* **Task instructions**: Stop after the line that contains "Click the Phishing devil globe icon"; until then, restate each line of the entries word for word from the very first.

(Stored data)

--- START ---

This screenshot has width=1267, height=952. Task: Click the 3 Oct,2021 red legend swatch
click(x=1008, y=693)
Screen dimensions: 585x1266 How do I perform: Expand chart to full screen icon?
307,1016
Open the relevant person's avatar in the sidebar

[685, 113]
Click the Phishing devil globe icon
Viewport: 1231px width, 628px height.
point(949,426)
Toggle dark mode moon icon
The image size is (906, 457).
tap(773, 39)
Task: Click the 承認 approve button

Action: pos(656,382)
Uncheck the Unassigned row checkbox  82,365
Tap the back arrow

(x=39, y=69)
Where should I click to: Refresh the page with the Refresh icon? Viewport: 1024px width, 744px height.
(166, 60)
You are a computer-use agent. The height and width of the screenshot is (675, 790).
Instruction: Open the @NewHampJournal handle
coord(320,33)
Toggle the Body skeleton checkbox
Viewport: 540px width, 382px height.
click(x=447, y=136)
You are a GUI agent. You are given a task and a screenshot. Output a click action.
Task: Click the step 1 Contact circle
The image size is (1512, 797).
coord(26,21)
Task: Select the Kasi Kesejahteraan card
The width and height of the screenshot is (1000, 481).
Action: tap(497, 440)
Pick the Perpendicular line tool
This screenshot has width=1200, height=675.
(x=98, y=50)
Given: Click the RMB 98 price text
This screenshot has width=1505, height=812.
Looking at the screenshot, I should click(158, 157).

--- END ---

* **Output for this exercise**:
This screenshot has width=1267, height=952. Task: Click the 3 Oct,2021 red legend swatch
click(x=1008, y=693)
Screen dimensions: 585x1266 How do I perform: Expand chart to full screen icon?
307,1016
Open the relevant person's avatar in the sidebar

[685, 113]
Click the Phishing devil globe icon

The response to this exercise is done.